O Comitê de Política Monetária do Banco Central se reúne hoje, 17 de junho, para definir o rumo da Selic. A taxa básica de juros está em 14,50% ao ano desde o último corte — e o mercado está dividido entre um novo recuo de 0,25 ponto percentual e uma pausa no ciclo. A decisão será anunciada ainda hoje à noite.
O que está em jogo
Desde o início de 2026, o Banco Central vem reduzindo os juros em doses pequenas, tentando equilibrar o estímulo à economia com o controle da inflação. Mas o cenário ficou mais complexo nas últimas semanas: a projeção do mercado para o IPCA de 2026 subiu para 5,30% no relatório Focus — a 14ª semana consecutiva de alta — e já ultrapassa o teto da meta de 4,50%.
Isso cria um dilema claro para o Banco Central: cortar os juros estimula a atividade, mas pode alimentar ainda mais a inflação. Manter parado não resolve o problema, mas sinaliza responsabilidade fiscal.
Os números que complicam a decisão
- IPCA de maio: 0,58% no mês — acima das projeções de 0,54%
- Acumulado em 12 meses: 4,72% — acima do teto da meta de 4,50%
- Projeção Focus 2026: 5,30% — 14ª alta semanal seguida
- Principais vilões da inflação: alimentos (+1,33% em maio) e energia elétrica (+3,67%)
O vendaval inflacionário não é só brasileiro. O ambiente global — com tensões comerciais e dólar ainda pressionado — adiciona uma camada extra de incerteza que o Copom precisará considerar na comunicado de hoje.
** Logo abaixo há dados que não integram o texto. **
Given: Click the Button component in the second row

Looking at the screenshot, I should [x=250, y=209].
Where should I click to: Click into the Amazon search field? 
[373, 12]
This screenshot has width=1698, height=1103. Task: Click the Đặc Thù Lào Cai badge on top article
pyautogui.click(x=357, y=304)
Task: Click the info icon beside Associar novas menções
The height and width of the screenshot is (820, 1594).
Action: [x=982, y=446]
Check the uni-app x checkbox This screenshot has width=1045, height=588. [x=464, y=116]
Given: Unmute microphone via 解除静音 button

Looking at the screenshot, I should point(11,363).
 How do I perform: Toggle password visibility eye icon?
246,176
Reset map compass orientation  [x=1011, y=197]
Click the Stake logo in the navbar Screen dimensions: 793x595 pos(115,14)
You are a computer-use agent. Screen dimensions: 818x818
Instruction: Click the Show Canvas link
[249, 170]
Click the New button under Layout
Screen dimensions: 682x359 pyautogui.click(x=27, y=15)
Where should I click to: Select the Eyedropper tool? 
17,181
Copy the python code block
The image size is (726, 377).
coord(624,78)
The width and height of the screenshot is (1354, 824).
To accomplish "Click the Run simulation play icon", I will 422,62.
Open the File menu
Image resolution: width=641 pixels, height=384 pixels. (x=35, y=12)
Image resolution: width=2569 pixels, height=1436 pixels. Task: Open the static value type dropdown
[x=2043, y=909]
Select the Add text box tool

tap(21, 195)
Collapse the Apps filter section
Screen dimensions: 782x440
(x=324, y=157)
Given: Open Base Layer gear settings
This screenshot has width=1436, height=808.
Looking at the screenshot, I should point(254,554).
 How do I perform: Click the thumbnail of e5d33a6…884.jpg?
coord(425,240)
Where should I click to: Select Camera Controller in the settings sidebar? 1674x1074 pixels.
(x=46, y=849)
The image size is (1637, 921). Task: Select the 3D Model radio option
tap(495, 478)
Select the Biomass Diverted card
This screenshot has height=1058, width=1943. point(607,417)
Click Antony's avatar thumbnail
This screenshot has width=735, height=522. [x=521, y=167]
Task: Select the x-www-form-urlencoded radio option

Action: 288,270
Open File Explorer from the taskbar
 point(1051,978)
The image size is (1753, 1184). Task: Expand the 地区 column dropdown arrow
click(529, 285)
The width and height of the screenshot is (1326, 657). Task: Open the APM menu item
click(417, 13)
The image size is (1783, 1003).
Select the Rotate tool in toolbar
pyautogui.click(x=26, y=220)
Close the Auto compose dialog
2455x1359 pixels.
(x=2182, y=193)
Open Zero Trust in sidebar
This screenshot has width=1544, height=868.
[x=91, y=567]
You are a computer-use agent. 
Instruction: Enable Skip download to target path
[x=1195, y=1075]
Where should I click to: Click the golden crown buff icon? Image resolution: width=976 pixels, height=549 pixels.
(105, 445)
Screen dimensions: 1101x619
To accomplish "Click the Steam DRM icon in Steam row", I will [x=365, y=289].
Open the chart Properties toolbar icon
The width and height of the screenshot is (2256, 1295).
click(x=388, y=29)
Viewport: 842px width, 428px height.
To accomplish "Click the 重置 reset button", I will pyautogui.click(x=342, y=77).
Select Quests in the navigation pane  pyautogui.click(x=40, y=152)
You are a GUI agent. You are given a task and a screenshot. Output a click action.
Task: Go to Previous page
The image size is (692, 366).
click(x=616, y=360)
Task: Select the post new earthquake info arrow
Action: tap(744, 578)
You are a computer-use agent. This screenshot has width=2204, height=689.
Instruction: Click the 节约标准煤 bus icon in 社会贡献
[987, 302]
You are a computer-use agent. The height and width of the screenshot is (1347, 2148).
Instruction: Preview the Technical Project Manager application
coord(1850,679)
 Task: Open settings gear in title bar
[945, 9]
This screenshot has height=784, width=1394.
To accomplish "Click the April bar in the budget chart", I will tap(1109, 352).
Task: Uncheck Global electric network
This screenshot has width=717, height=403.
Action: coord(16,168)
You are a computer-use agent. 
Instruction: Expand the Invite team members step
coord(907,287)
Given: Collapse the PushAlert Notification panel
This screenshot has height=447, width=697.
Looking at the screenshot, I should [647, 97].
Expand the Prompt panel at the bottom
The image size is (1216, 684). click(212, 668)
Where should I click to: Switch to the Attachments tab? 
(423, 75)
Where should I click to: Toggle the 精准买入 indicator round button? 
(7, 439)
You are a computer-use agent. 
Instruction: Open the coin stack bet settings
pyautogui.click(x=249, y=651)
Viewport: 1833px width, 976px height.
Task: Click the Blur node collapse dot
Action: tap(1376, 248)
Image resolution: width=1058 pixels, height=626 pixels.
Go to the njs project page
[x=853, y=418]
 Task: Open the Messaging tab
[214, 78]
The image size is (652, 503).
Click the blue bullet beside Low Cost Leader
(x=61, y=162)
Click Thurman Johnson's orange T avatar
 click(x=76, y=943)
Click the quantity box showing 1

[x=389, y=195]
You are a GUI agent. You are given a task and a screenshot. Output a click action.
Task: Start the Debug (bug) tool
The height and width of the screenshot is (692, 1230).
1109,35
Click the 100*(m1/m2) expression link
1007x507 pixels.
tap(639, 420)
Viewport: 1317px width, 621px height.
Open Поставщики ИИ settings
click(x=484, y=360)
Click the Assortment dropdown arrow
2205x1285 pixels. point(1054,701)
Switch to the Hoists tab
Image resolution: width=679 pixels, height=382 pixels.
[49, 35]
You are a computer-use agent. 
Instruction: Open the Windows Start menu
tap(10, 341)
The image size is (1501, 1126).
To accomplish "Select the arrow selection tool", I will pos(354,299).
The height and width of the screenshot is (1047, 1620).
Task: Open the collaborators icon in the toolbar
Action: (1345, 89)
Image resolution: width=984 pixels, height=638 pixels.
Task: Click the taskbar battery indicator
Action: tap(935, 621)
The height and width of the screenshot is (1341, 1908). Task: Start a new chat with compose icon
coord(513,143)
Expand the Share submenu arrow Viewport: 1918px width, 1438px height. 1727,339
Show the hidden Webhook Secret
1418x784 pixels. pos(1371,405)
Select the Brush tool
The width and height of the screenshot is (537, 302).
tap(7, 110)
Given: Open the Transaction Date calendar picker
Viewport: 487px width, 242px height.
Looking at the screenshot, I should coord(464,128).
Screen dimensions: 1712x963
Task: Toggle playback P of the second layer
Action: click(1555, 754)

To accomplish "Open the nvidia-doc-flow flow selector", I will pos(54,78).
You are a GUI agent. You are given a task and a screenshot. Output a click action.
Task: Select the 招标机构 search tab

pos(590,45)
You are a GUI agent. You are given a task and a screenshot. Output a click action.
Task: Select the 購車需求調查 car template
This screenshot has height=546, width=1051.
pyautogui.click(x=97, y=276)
Corte ou pausa: o que cada cenário significa para você
Se o Copom cortar 0,25 ponto (Selic vai para 14,25%): é o que instituições como o BTG Pactual projetam. Sinaliza que o BC ainda vê espaço para estimular a economia, mas provavelmente deixa claro que este seria o último movimento do ciclo atual. Para o investidor, renda fixa segue rentável, mas o rendimento começa a ceder.
Se o Copom pausar (Selic fica em 14,50%): cenário defendido por casas como a Warren Investimentos. Sinaliza cautela máxima diante da inflação. Para o investidor, mantém as taxas atrativas na renda fixa e tende a pressionar a bolsa no curto prazo.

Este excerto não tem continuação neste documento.